[GOAL OF THE EXERCISE]: All that is wanted is the exact text of the lines below from the one with "Click the fietsen text label" through the one with "This screenshot has height=406, width=400.", inclusive, minus any pictures.

[INPUT DATA]:

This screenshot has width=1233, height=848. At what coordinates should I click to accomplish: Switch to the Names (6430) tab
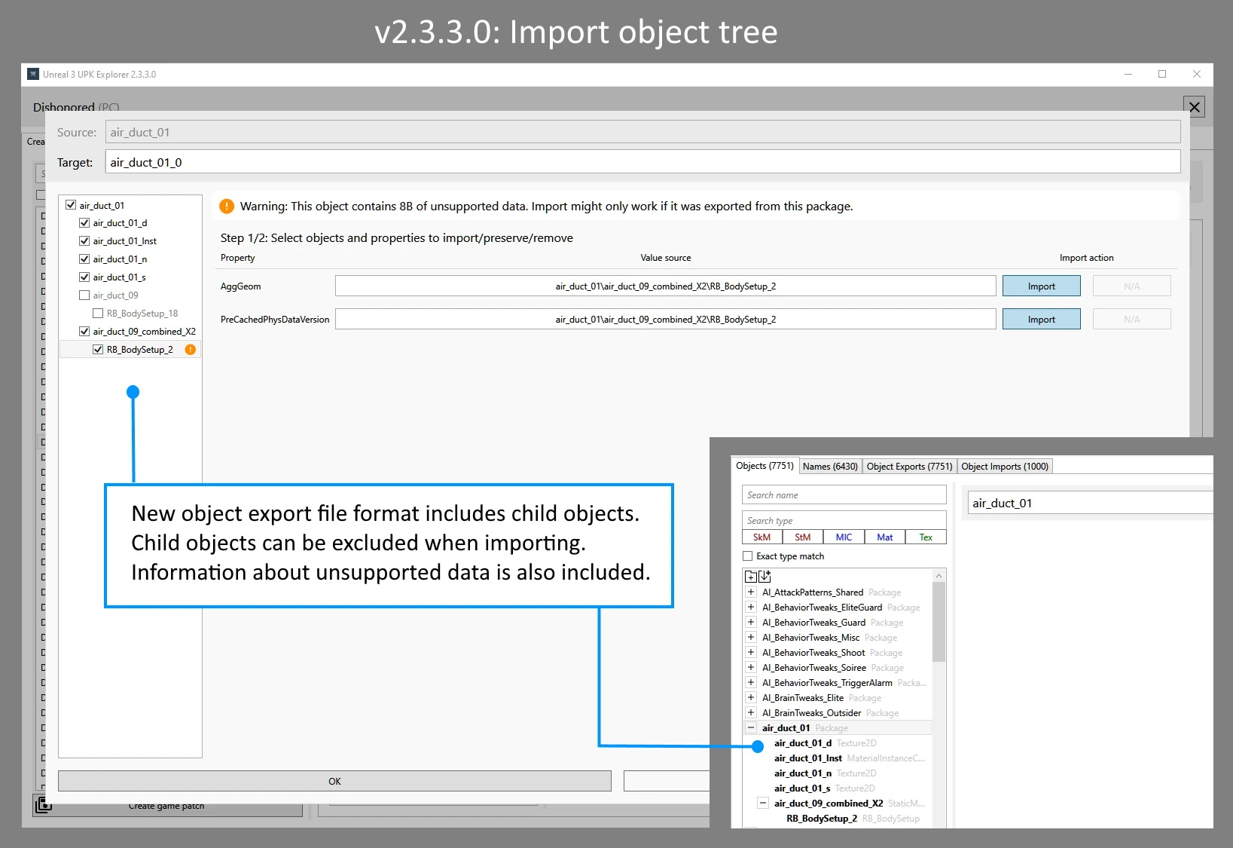coord(829,467)
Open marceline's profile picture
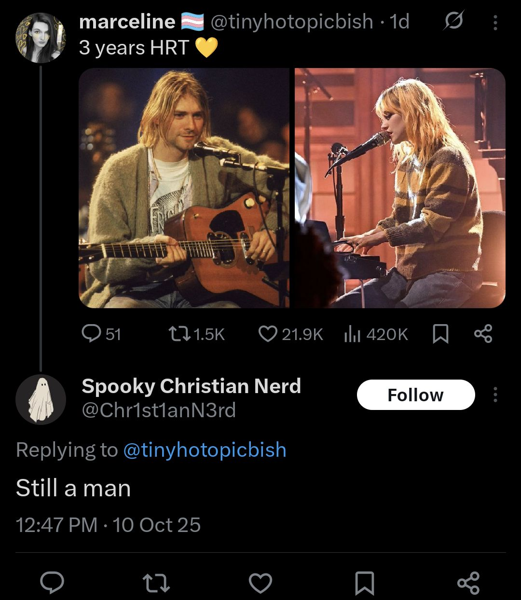 [x=41, y=38]
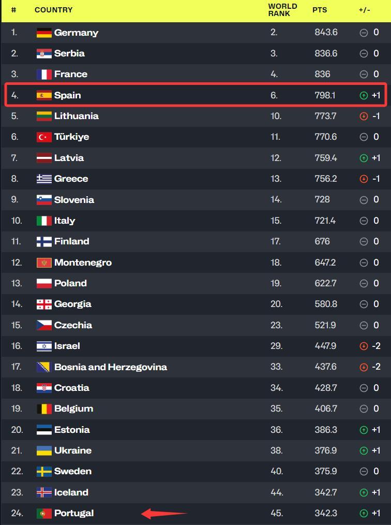The image size is (391, 525).
Task: Click the +/- column header
Action: [364, 10]
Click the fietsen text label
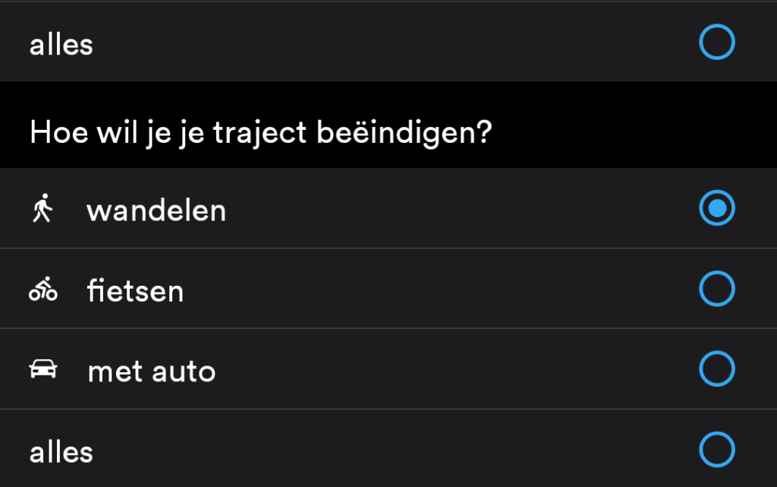777x487 pixels. point(135,291)
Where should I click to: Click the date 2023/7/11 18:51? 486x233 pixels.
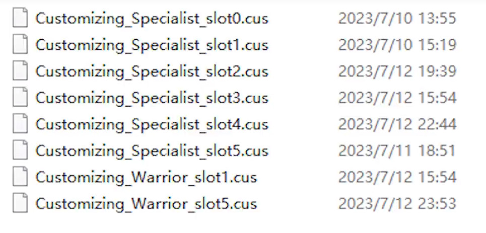(x=397, y=150)
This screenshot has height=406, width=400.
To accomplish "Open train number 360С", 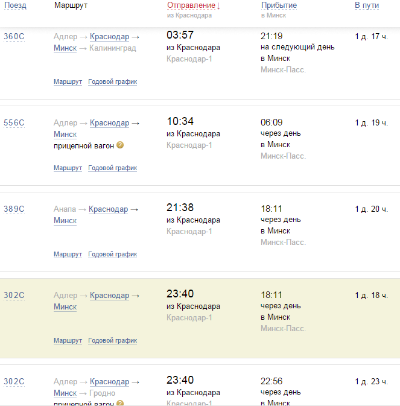I will [x=14, y=36].
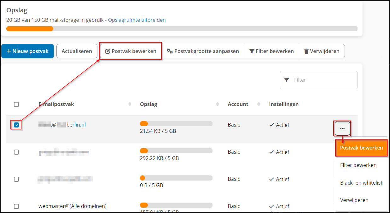Uncheck the selected berlin.nl mailbox checkbox
This screenshot has height=213, width=390.
[16, 125]
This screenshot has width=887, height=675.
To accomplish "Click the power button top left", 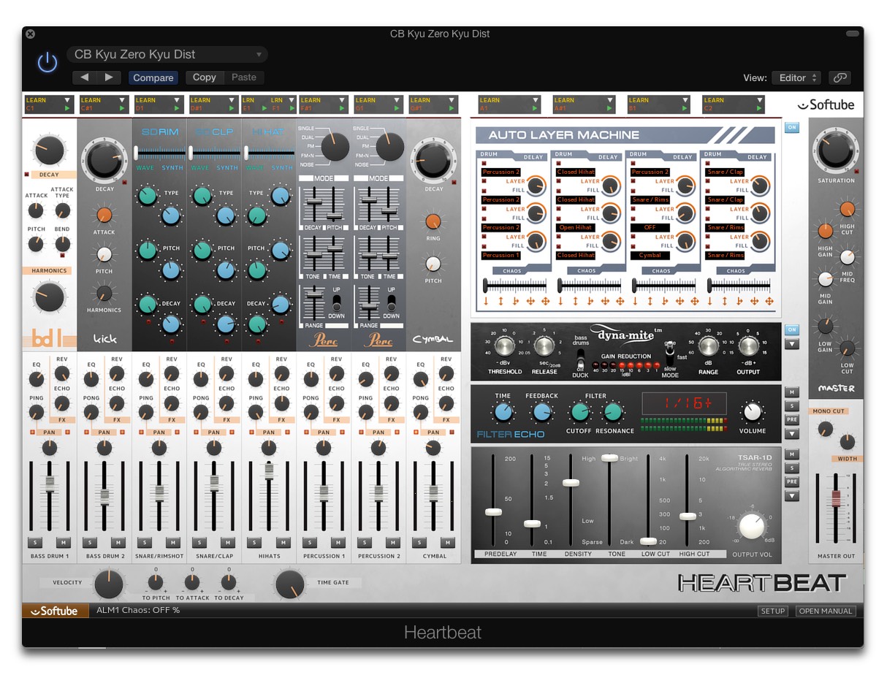I will (x=46, y=62).
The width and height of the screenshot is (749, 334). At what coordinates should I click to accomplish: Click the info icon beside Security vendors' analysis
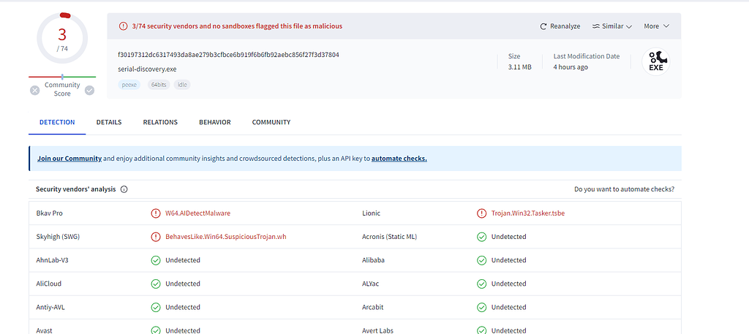click(124, 189)
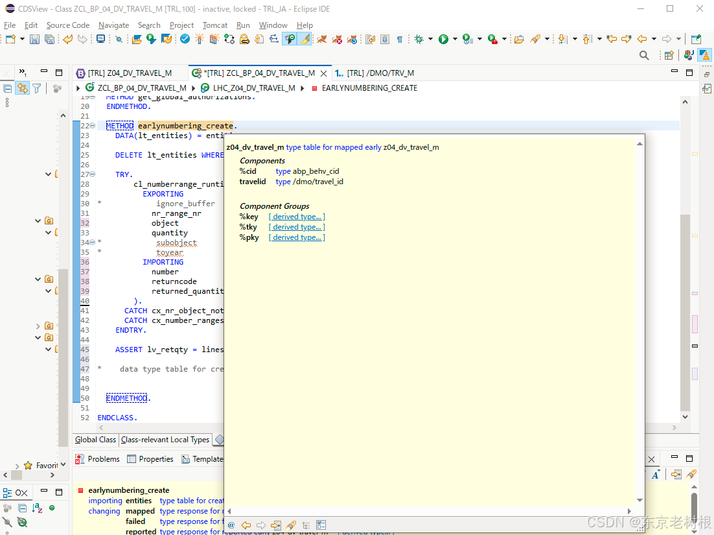This screenshot has height=535, width=714.
Task: Click the Start Tomcat cat icon
Action: (322, 40)
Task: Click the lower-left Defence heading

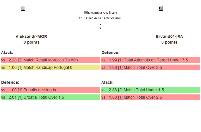Action: (x=10, y=82)
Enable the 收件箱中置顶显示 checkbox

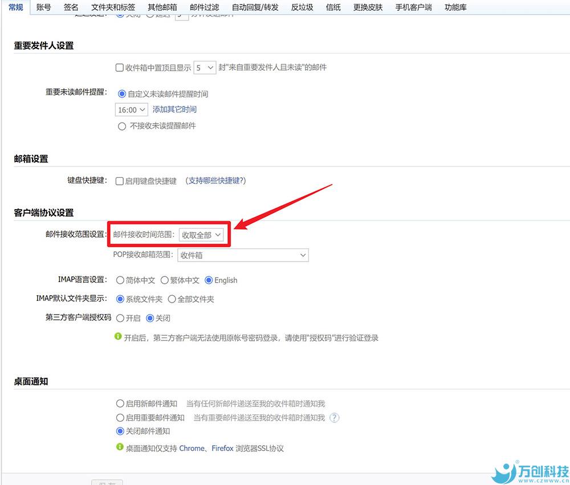coord(120,67)
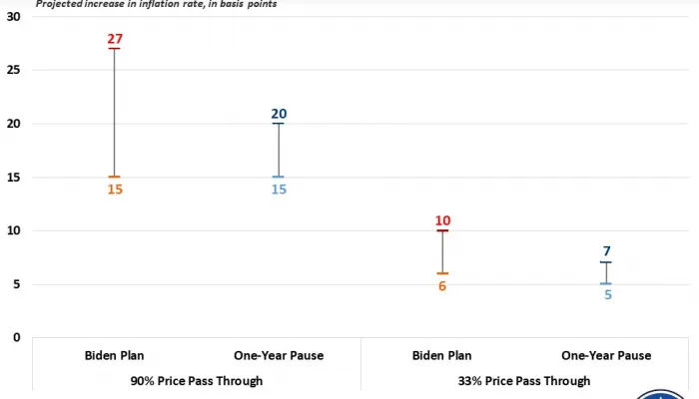Click the 0 label on the y-axis
Viewport: 699px width, 399px height.
click(x=17, y=338)
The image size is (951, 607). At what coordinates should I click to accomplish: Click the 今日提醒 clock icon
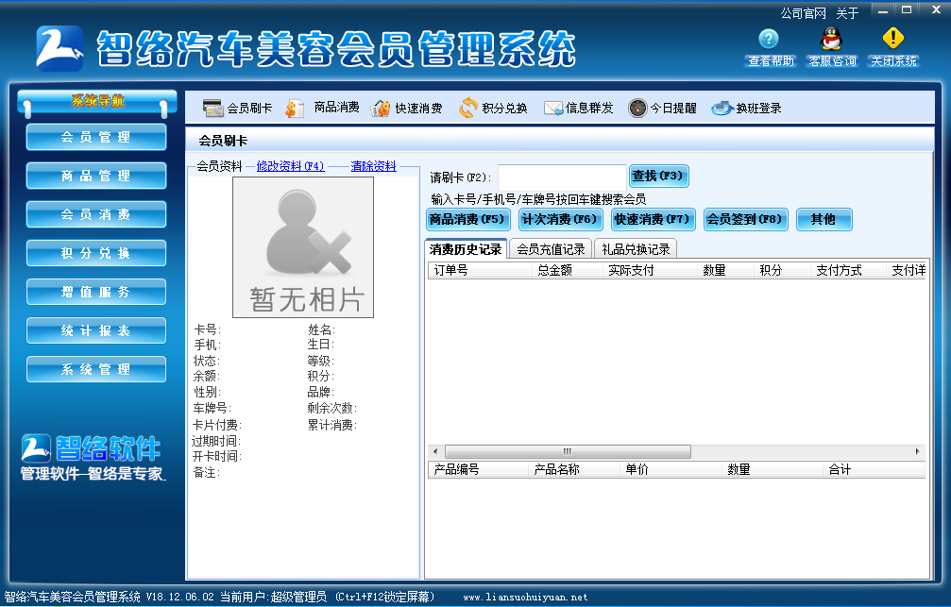tap(637, 108)
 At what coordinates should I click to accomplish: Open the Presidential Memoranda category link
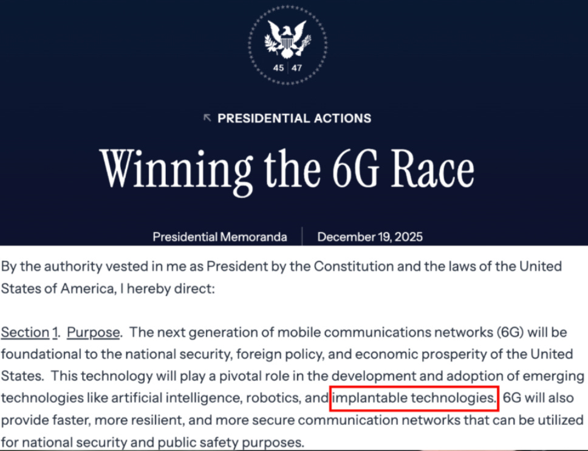pyautogui.click(x=220, y=237)
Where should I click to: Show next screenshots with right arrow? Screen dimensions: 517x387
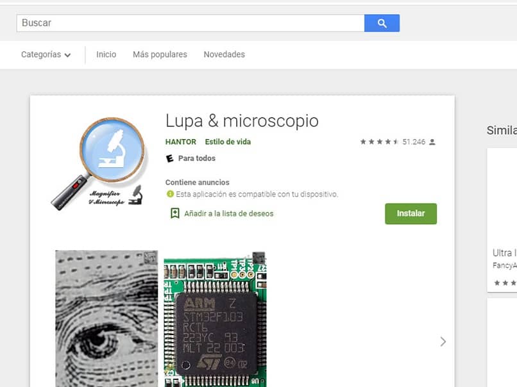coord(443,342)
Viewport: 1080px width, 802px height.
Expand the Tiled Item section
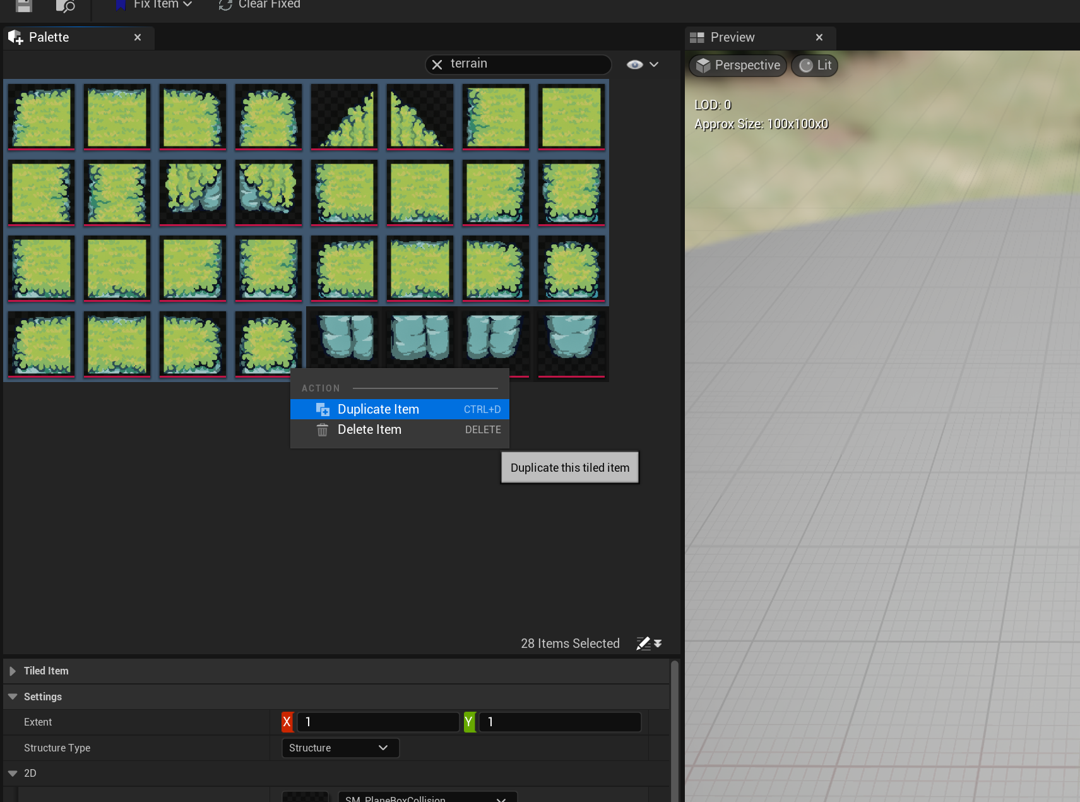click(13, 671)
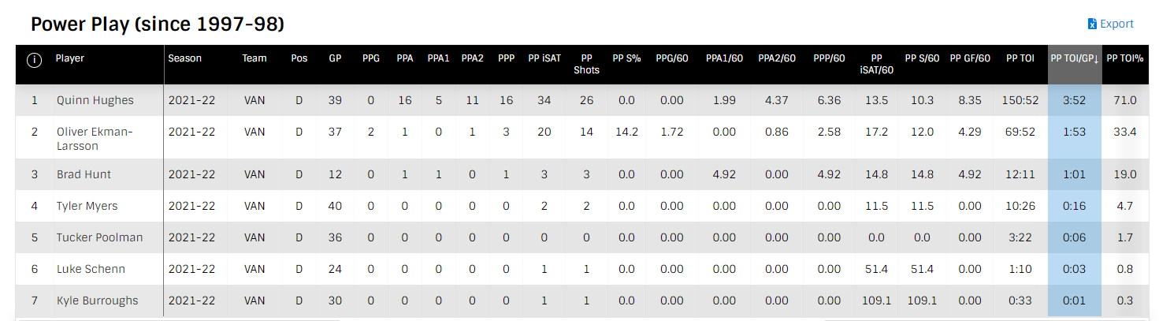Sort by PP Shots column header
The width and height of the screenshot is (1159, 321).
pyautogui.click(x=586, y=64)
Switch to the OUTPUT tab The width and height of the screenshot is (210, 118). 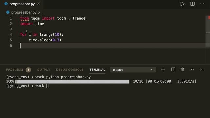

[COMPLETED TASK]:
Click the fietsen text label
777x487 pixels. point(135,291)
Where should I click to: Click the date 2023/7/11 18:51? 486x233 pixels.
(x=397, y=150)
This screenshot has height=406, width=400.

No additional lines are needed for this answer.